Musings for the Dissertation

This dissertation argues on two different but interlocking registers: (1) the epistemological and (2) the phenomenological. The first register seeks to address the multiple ways that transgender knowledges, as embodied, lived, and singular, are either un/intentionally hidden from the social pool of gendered knowledge or are taken as incredible perspectives of a subjective, unreal gendered experience. This form of epistemic injustice, as it has come to be known in certain intellectual circles (see Fricker 2007), announces its own importance. Social justice can only thrive insofar that knowledge derived from the particularities of community experiences are taken up credibly, justly, and adequately. What good can anti-discrimination law do when only a certain gendered subjectivity is brought to bear on the interpretation of law? The underlying cisgender bias, one that often obscures “trans” while naturalizes “cis” experiences of gender/sex life, makes the possibility of moving beyond a singular gender/sex spectrum, or even the dichotomy of cis/trans, limited (Enke 2013). To exist, at all, is to live in moments that often defy easy such easy categories, stable narratives, and lucid memories that sustain tradition. And thus, to be trans (in all its varied, multifaceted ways of appearing and being in the world), is to occupy sites of embodied life, develop intimate personal narratives, and constitute cultural memories that inherently destabilize the gendered knowledge “we” haphazardly assume and naturalize as a “common” social history.

Second, there cannot be an examination of the epistemological without a phenomenological account of those who are producing knowledge, and the structures that restrain or liberate knowledge production. Indeed, to suggest any epistemic work on behalf transgender subjectivities is tacitly accepting a social ontology that smuggles in certain accounts of gender/sex. Phenomenology seeks to describe and understand the plurality of phenomena and appearances that populate the world. As such, I cannot justify my work on transgender epistemic injustices if I cannot account for the historical emergence of transgender subjectivities, their phenomenal pluralities of ways of being in the world, and the ways in which such subjectivities have undergone radical transformations through discursive structures or agentic investments that brought about their emergence. Such a trans phenomenology does not assert any essential being; it does not posit a trans-ness. Rather, it accounts for the constellation of interrelated ways of being transgender, arguing that these interrelations and varied ways life must be given the credit of existence for their own sakes—a task that identity politics and liberal discourses on citizenship routinely fail to do while fighting for individual rights.

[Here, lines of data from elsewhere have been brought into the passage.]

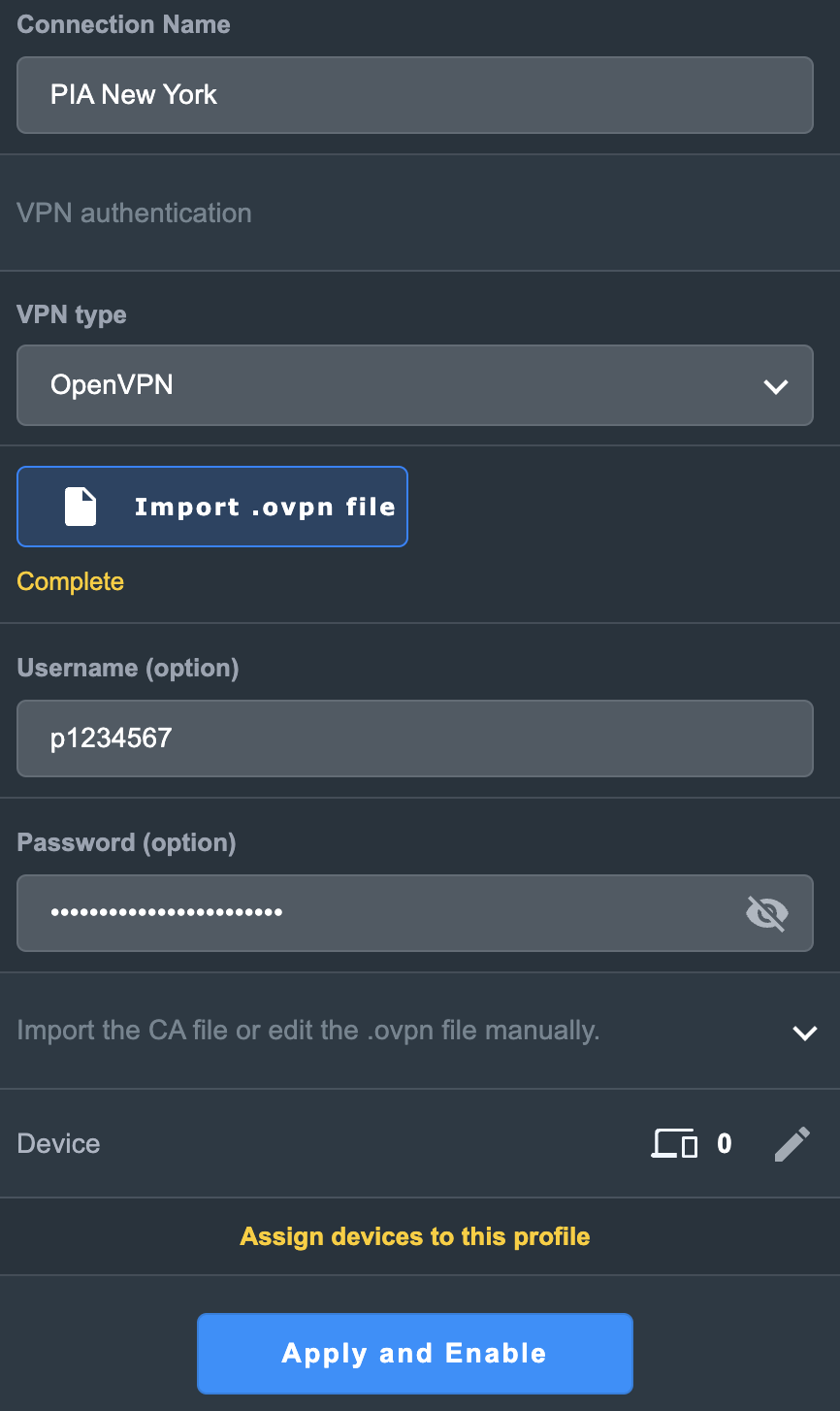Click the OpenVPN dropdown chevron arrow
The height and width of the screenshot is (1411, 840).
pyautogui.click(x=776, y=386)
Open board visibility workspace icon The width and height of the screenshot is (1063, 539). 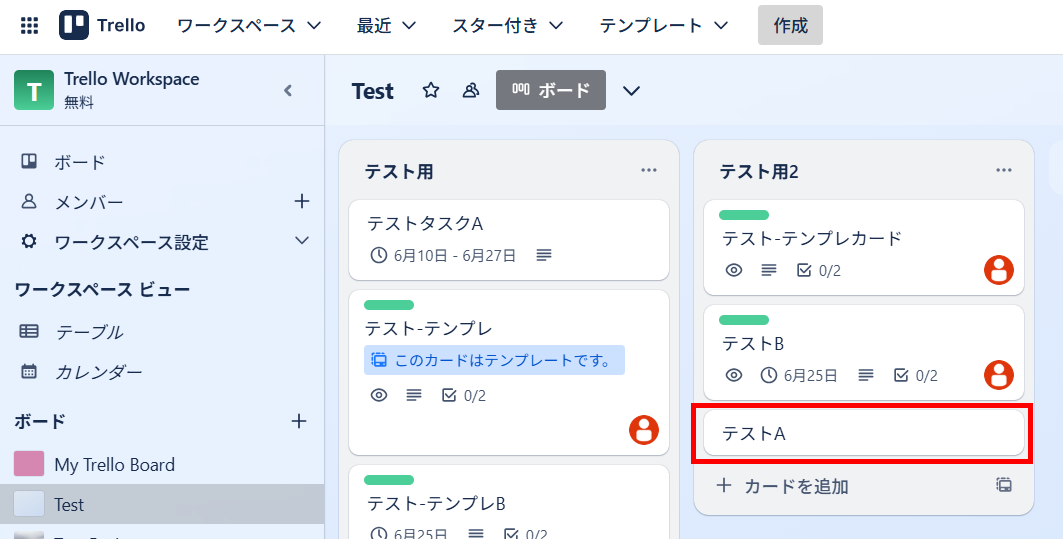(x=470, y=91)
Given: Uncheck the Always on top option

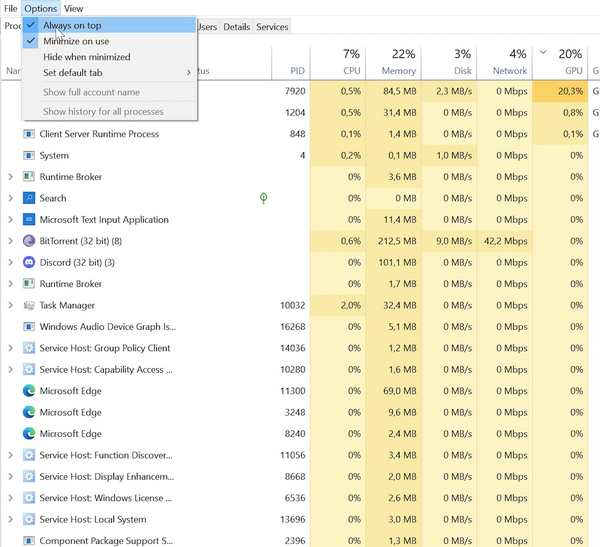Looking at the screenshot, I should tap(72, 25).
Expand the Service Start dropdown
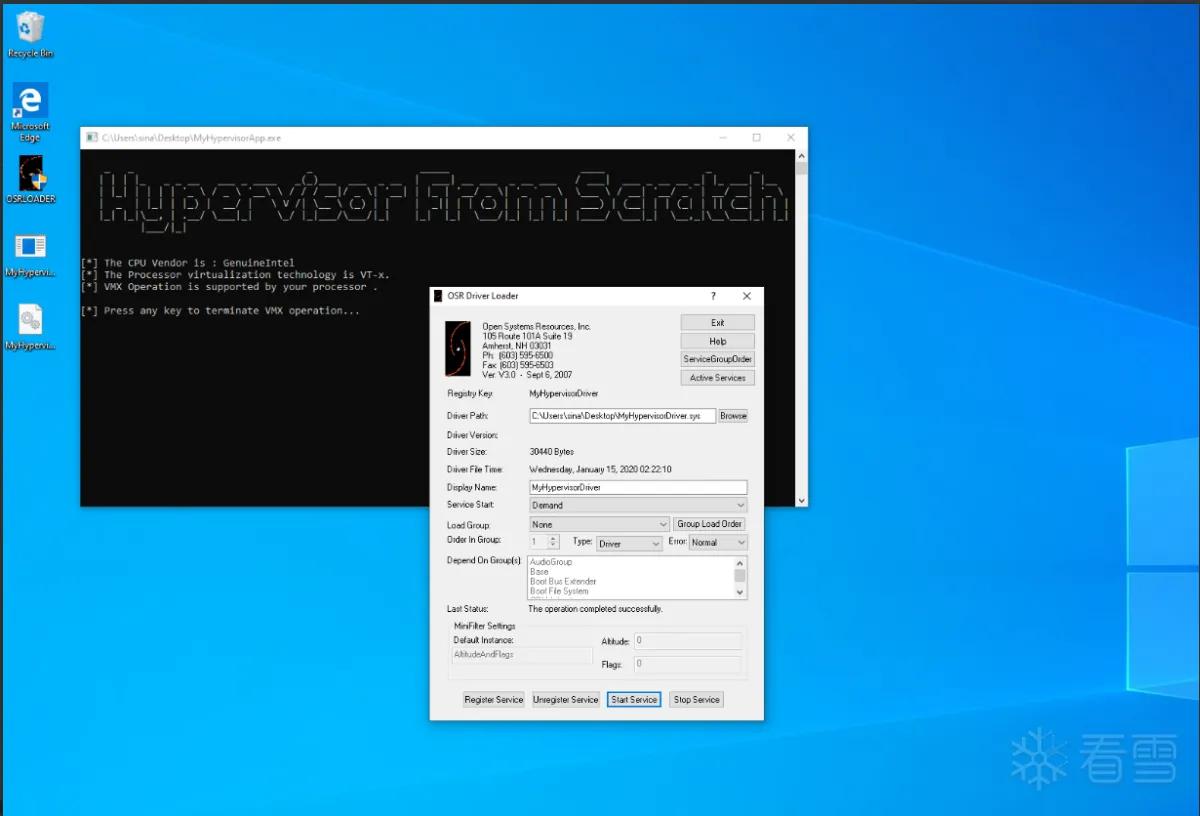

The stitching of these two fields of inquiry, I think, is made possible by the reformulation of the ideas of “politics” and “the political” insofar that both carry a decisively social meaning. Politics can no longer mean the mere agonism and disagreement between competing groups of interests. Nor can the political, taken as its own sphere of activity, be the ontic realm of institutions that govern citizens, making laws, interpreting disputes of among disparate judicial decrees, and bureaucratizing daily life. Politics must be rethought in its abilities to police within social life, without the attendant agonisms of verbal disagreement. Politics is the reaction to the norms that run over the social body, tattooing the surface in such a way as to substantiate the very bodies that have the capacity to clamor toward a “we” (Ranciere 2010). This new view would hold that politics is an aesthetic conjoined with dissent. Politics becomes a forceful way of addressing those whose bodies rejected the tattoo of the norm that gave other, “normal” bodies their legibility—that is to say, their credibility in a shared social reality. The political, too, undergoes a radical transformation that reveals a sphere reflecting these disruptions. The political is no longer a sphere of mere institutions, but a sphere of open and reflexive epistemic virtues linking together pliable, democratic organization—of recognition in a person’s worth within a contingently shared world of difference.

This dissertation is not traditional political theory. It situates itself within the intersections of feminist philosophies, trans* studies, sociology, and history to open a space in which transgender people have a discursive space derived from and rooted in their own grammars of social reality. I take seriously my own political reading of Heidegger’s (2010) observation that phenomenology owes its root to the Greek “to bring into daylight, to place in brightness” (p. 27). For all of my epistemic concerns about transgender knowledge, the transgender subjects of knowledge themselves, and their utter absence or marginalization from public discourse, I am equally animated to crack open the disciplinary structures that have kept the “transgender phenomenon” as merely spectacular or objectified—but not as legitimate modes of human existence. I believe this to be the strength of a political phenomenology that seeks the destruction of the historical narratives that capture transgender being within a pathological temporality (on the capture of marginal narrative, see Benjamin 1978). I also think, coupled with epistemology, this kind of phenomenology will more adequately bring transgender knowledges to light within a discipline that (unknowingly) normalizes transgender subjects through the study of institutional politics, public opinion, and the mainstream LGBTQ activism that seeks to “represent” transgender issues.